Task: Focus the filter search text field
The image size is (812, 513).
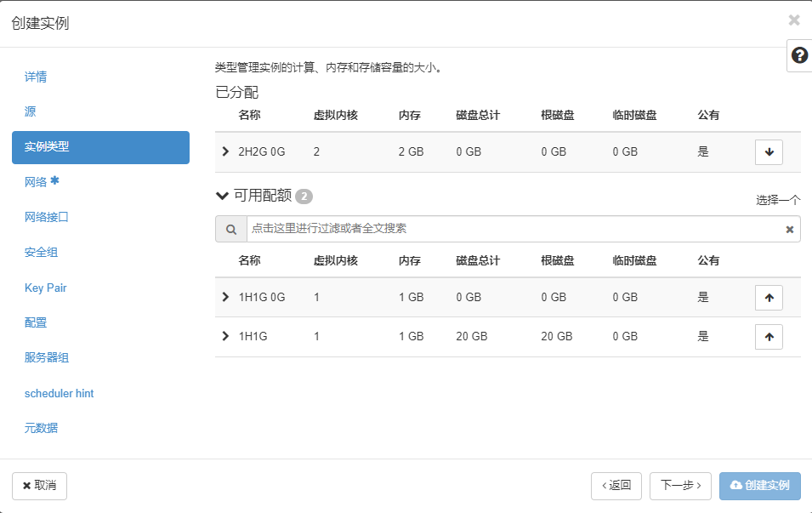Action: 510,229
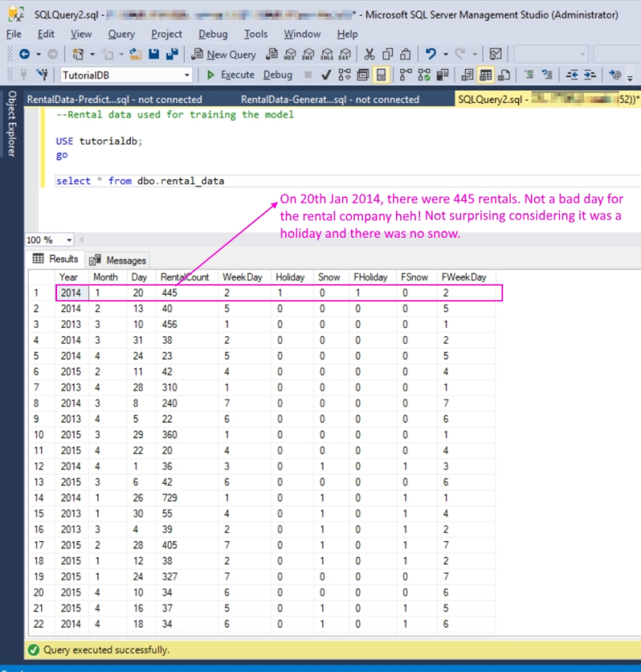Comment out the selected lines

point(528,74)
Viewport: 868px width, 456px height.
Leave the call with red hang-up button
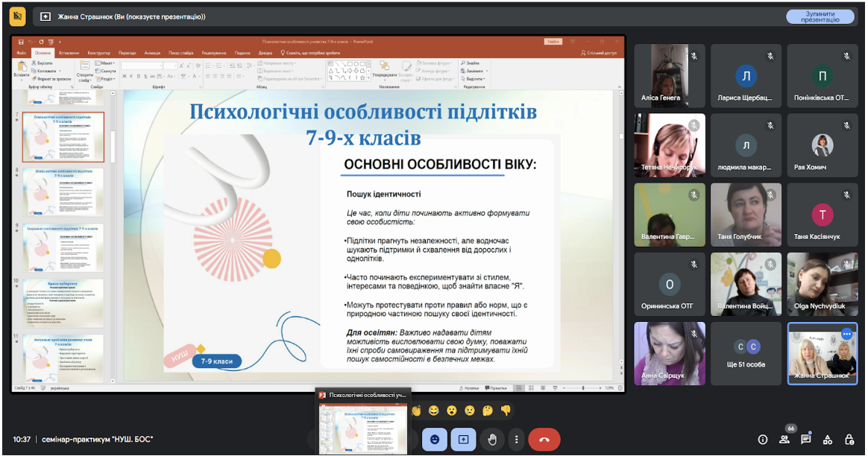pyautogui.click(x=544, y=440)
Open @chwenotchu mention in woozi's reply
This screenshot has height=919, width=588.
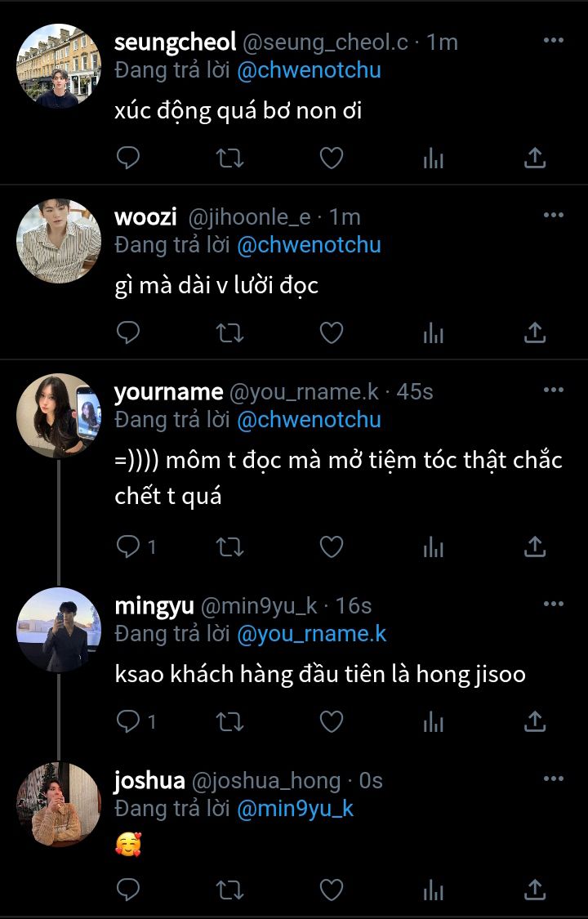click(x=309, y=244)
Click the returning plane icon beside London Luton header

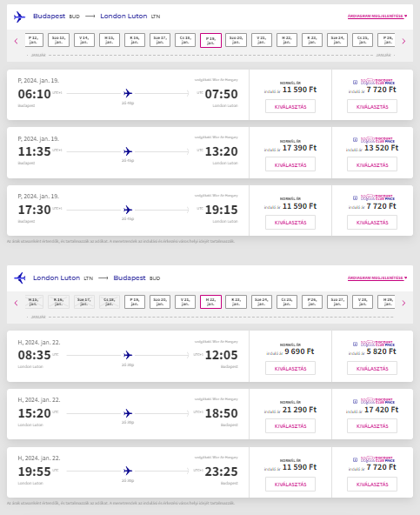[20, 278]
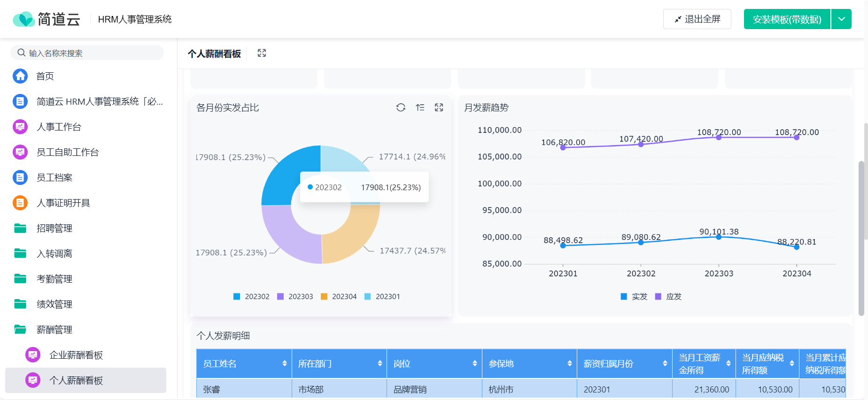Image resolution: width=868 pixels, height=400 pixels.
Task: Click the 202304 orange legend swatch
Action: point(324,297)
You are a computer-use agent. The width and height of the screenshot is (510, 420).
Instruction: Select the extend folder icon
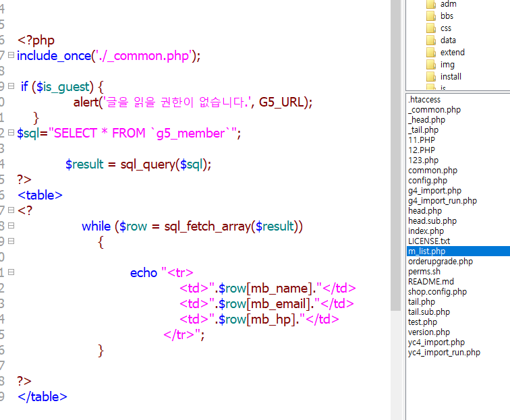[432, 53]
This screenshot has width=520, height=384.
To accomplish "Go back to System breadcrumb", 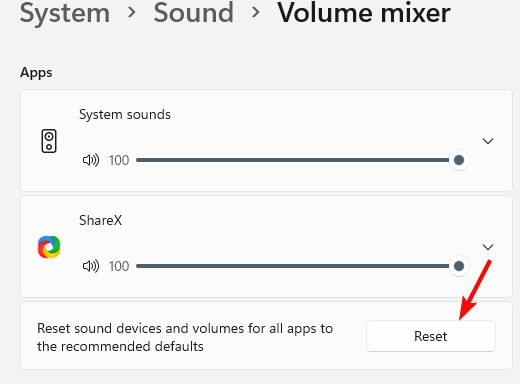I will coord(65,13).
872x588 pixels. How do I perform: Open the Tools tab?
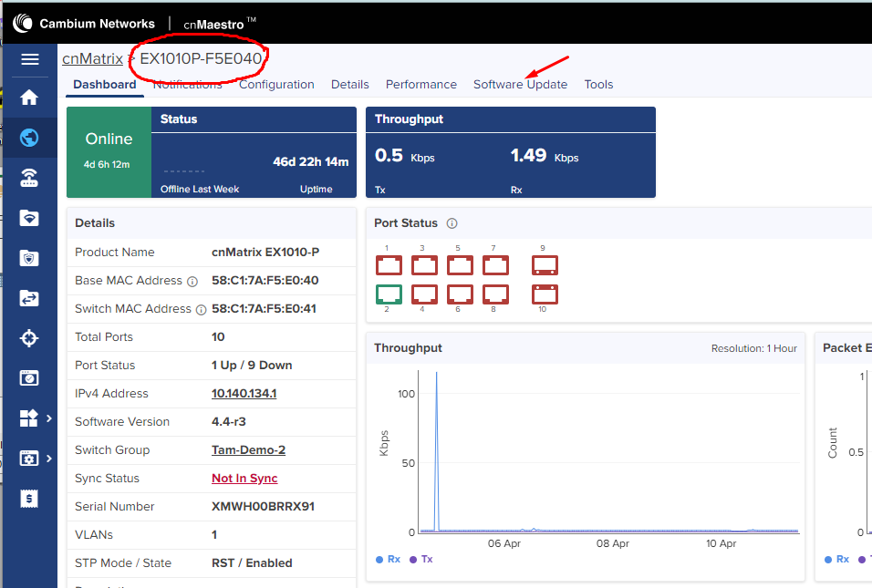point(598,85)
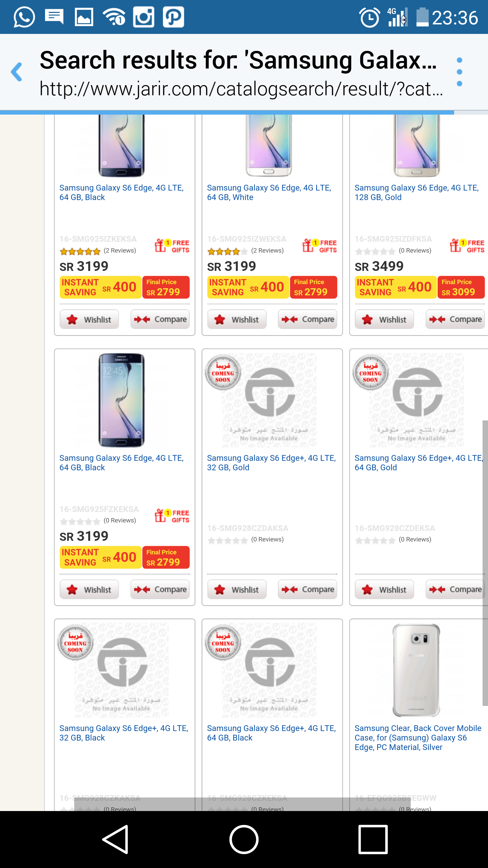The height and width of the screenshot is (868, 488).
Task: Add S6 Edge+ 32 GB Gold to Wishlist
Action: click(237, 590)
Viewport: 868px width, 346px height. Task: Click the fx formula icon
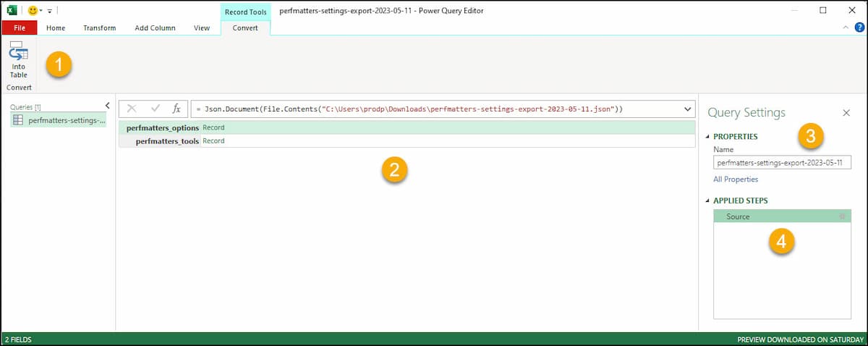coord(176,109)
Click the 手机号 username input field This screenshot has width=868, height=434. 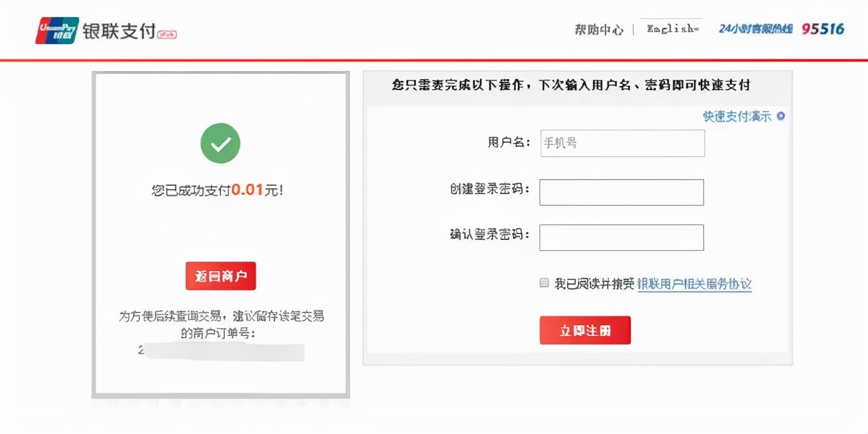(622, 143)
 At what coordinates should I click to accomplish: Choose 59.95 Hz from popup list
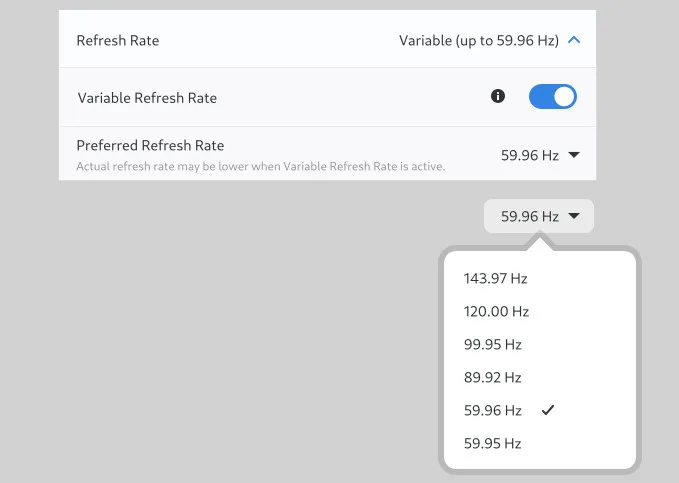tap(540, 443)

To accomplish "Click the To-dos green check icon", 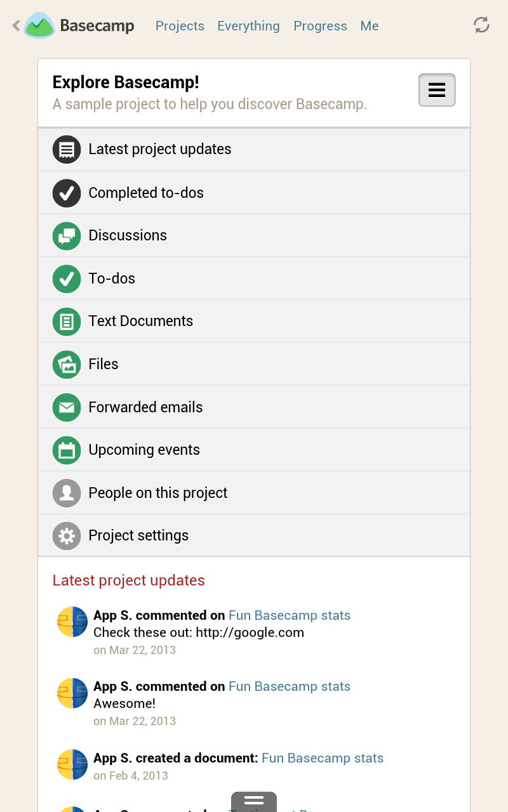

________________________

Your goal -
Restate verbatim the lines that begin at the one holding "At what coordinates" and end at the last line of the material. Exclude pictures.

Answer below -
 At what coordinates should I click to accomplish: Choose 59.95 Hz from popup list
tap(540, 443)

To accomplish "Click the To-dos green check icon", 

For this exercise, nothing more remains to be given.